First, the positive. Late Thursday, a federal appeals court in Washington, D.C., rejected Florida’s decision to curtail early voting hours in the final days before Election Day in November, saying that would be racially discriminatory under the federal Voting Rights Act.
“We conclude that we cannot, at this time, preclear Florida’s early voting changes because the State has failed to satisfy its burden of proving that those changes will not have a retrogressive effect on minority voters,” the Court said.
The decision was another defeat for Florida Republicans, led by GOP Tea Party Gov. Rick Smith. Earlier defeats included removing draconian rules for voter registration drives, which stopped citizens groups until this summer.
But here’s where it gets a bit tricky. The Voting Rights Act only covers five of Florida’s 67 counties. Four are small. One contains Tampa. But none are not south Florida’s big Democratic counties. So it is an open question what the state will do next, because if the state doesn’t file an amended plan for Justice Department approval, their new election reform law will be struck down.
The Court said Florida has to offer the maximum number of early voting hours. So now the question is what does that mean in the rest of the state, because some big Democratic counties offer early voting on the Sunday before Election Day and others do not.

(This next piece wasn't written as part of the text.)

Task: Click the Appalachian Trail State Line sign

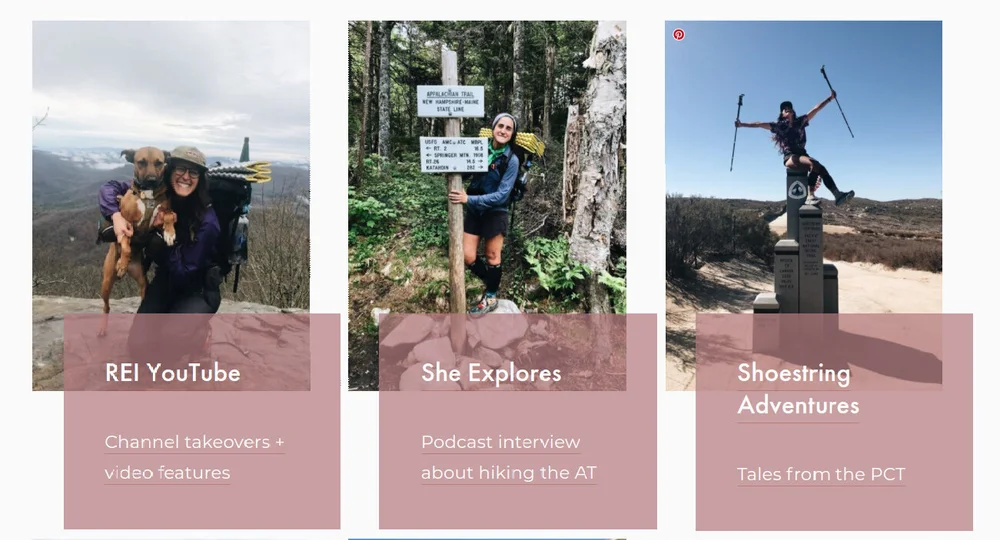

These kinds of ambiguities have political lawyers salivating. Because elections are run at the county level, and there always variables in procedures. Those differences raise legal issues for partisans who want to make voting more complicated for some communities or contest the results. As election law watchers know, Florida was where the U.S. Supreme Court stopped a 2000 presidential recount due to unequal procedures among counties.
Still, this latest ruling over Florida is winning another battle, but perhaps not the war.

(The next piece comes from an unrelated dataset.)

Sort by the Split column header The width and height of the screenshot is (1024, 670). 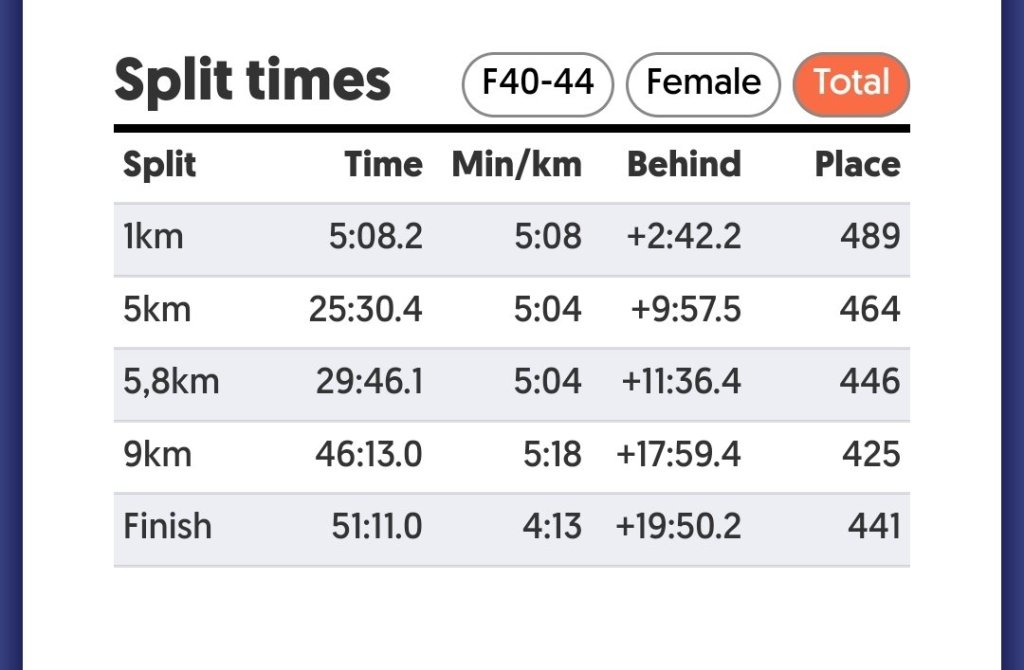(x=157, y=164)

Meanwhile, there’s been other early voting news this week from Ohio, where the GOP secretary of state has been criticized for letting rural red counties to extend early voting options, while limiting early voting in urban blue counties. Like Florida, certain communities organize get-out-the-vote drives on the weekend before Election Day.
In Ohio, the SOS decided that he could not have unequal early voting rules, so he has curtained early voting statewide, which, due the population differences between urban and rural counties, arguably could help the GOP and harm Democratic turnout. Ohio’s SOS has tremendous power to issue all kinds of voting directives that local boards of election must follow—until overruled in court.
As Ned Foley, an Election Law professor at Ohio State University’s Moritz College of Law blogged, “One can reasonably question whether Husted’s new directive upholds the standard of fair-minded, nonpartisan election administration that Husted has repeatedly professed that he wishes to follow. The uniformity that Husted has now required precludes any in-person voting on Saturdays and Sunday during the five-week period that Ohio’s statutory law provides for early voting. Is that a position that a nonpartisan Director of Elections, who is neither Republican nor Democrat, would take?”
Finally, more exasperating news comes from Pennsylvania,where a Republican state court judge this week ruled that his state’s new voter ID law was constitutional, in a much-criticized decision. The lead plaintiffs in that lawsuit, which has been appealed to Pennsylvania Supreme Court, is a 93-year-old woman who said that she didn’t have her birth certificate and thus couldn’t provide documentation needed to obtain the state ID.
Well, Pennsylvania election officials have apparently issued her a voter ID card, in a move that is laudable in a narrow sense: as she has every right to vote and was legally eligible. But is so overtly political and seems intended to undermine the ACLU-led litigation’s appeal.
“Nothing has changed since Viviette Applewhite, 93, testified in July,” Philly.com reported. “The law stands. She still doesn't have a driver's license or Social Security card. The name on her birth certificate is still different from the name on her other documents - all of which, under the law, should have barred her from getting her photo ID. But at precisely 1:16 p.m. Thursday, she got it anyway.”
The problem is that, according to ever-changing state estimates, there may be as many as 600,000 or more people in Applewhite’s shoes—lacking the required ID. The judge in that case said that people could go to court and assert their voting rights, if need be, on Election Day. How that supposed to happen, if tens of thousands of people are held up at the polls, is anybody's guess.